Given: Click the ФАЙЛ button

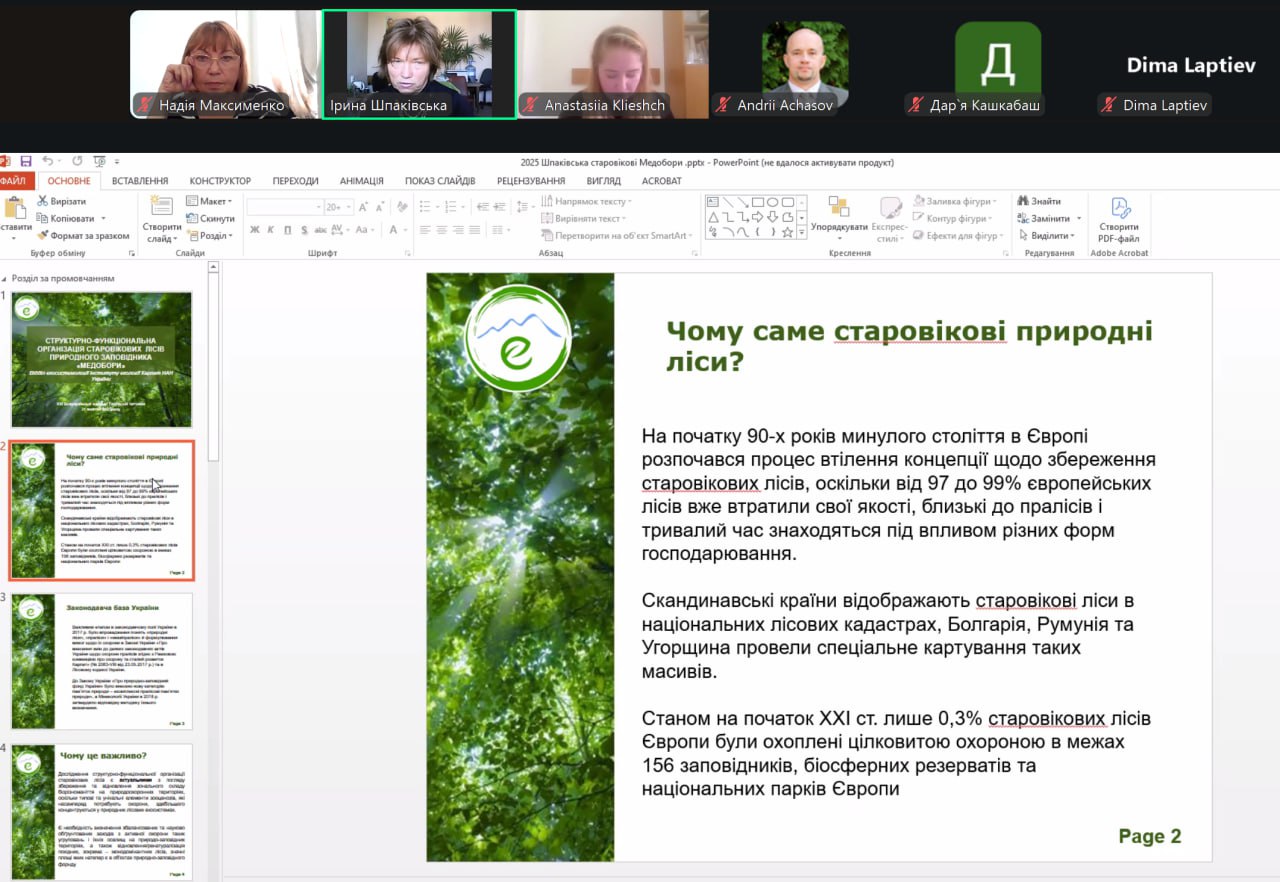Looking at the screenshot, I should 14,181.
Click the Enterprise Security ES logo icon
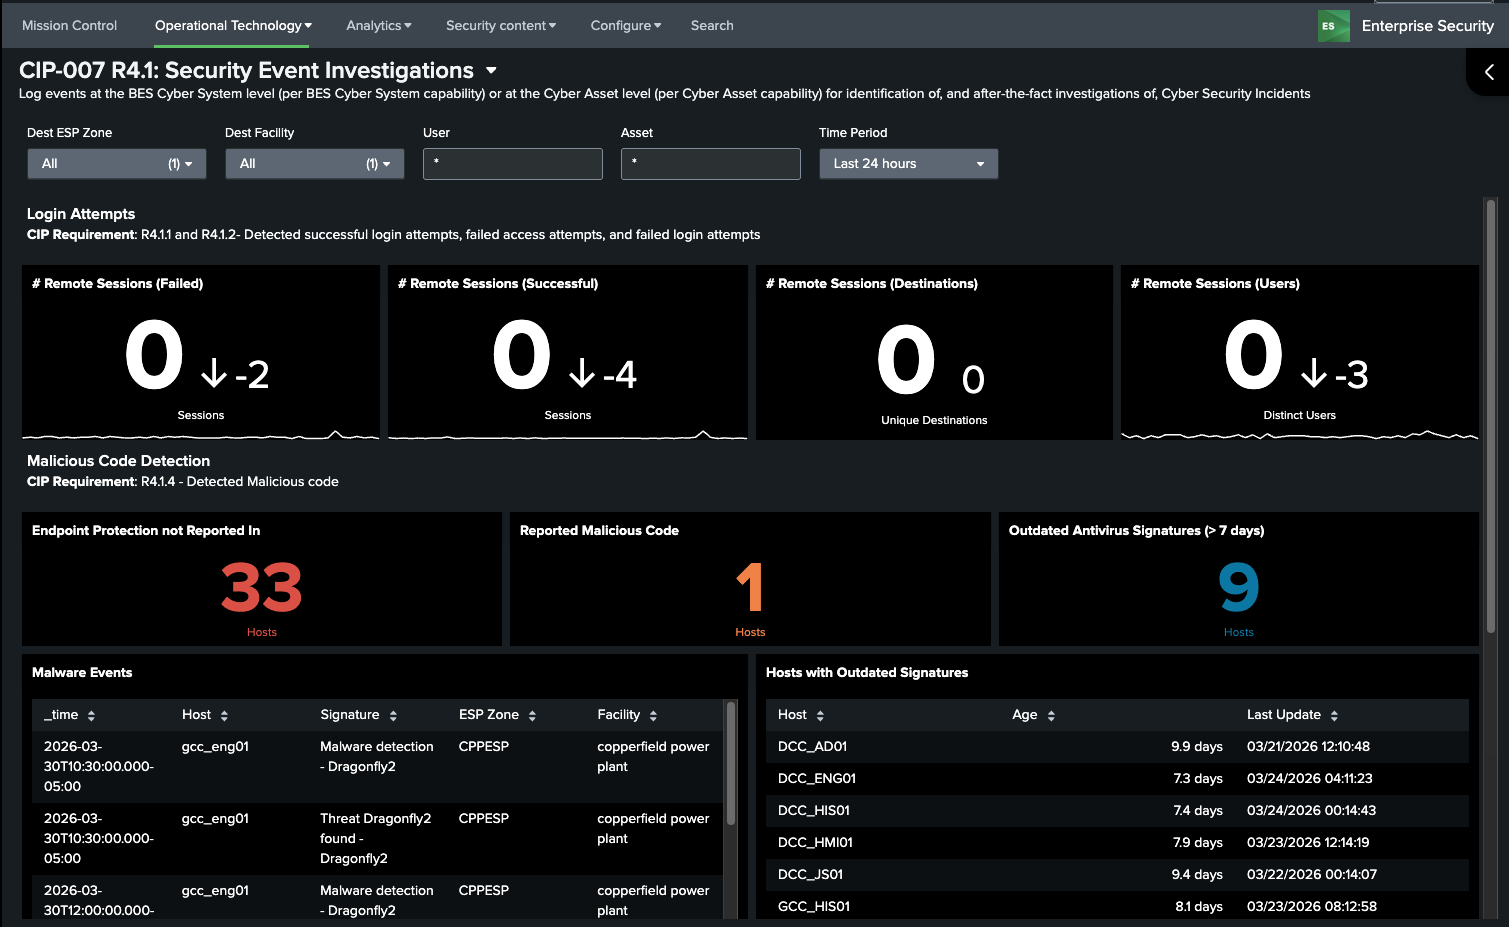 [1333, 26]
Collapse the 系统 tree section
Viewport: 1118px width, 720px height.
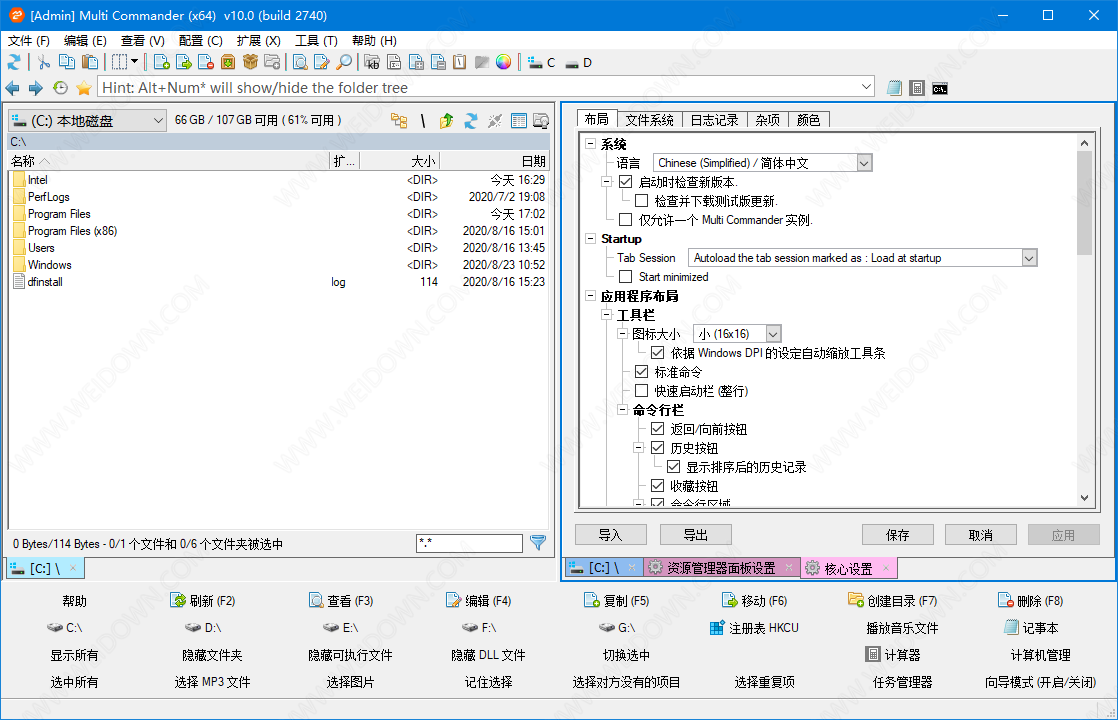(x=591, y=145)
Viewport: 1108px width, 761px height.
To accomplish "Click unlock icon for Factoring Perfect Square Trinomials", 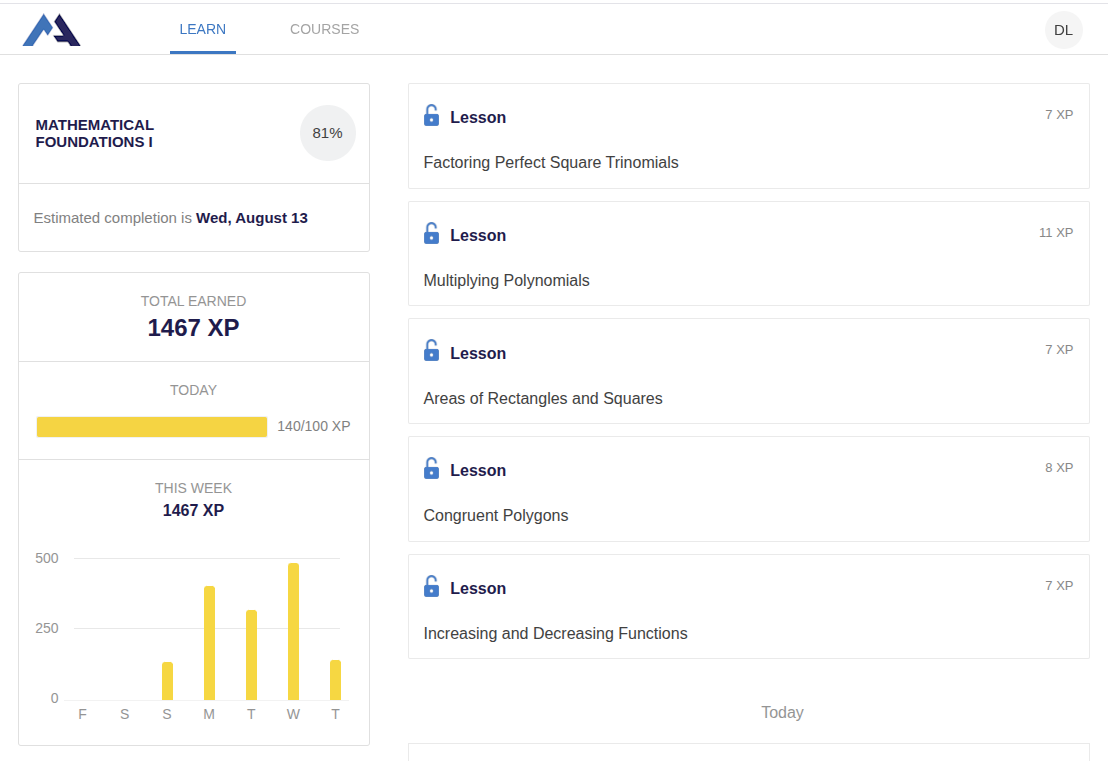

* * *

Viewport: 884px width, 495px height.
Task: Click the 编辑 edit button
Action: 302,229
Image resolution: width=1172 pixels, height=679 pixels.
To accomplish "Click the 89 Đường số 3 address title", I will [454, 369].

- **Your goal**
Copy needed, without pictures: the lines of the listing above from the line containing "Given: Click the ФАЙЛ button" up to and including the line containing "unlock icon for", set down exactly.

- **Finished task**
Given: Click the ФАЙЛ button

Looking at the screenshot, I should 14,181.
Click the Enterprise Security ES logo icon
 [1333, 26]
Collapse the 系统 tree section
Viewport: 1118px width, 720px height.
(x=591, y=145)
Viewport: 1108px width, 761px height.
To accomplish "Click unlock icon for Factoring Perfect Square Trinomials", 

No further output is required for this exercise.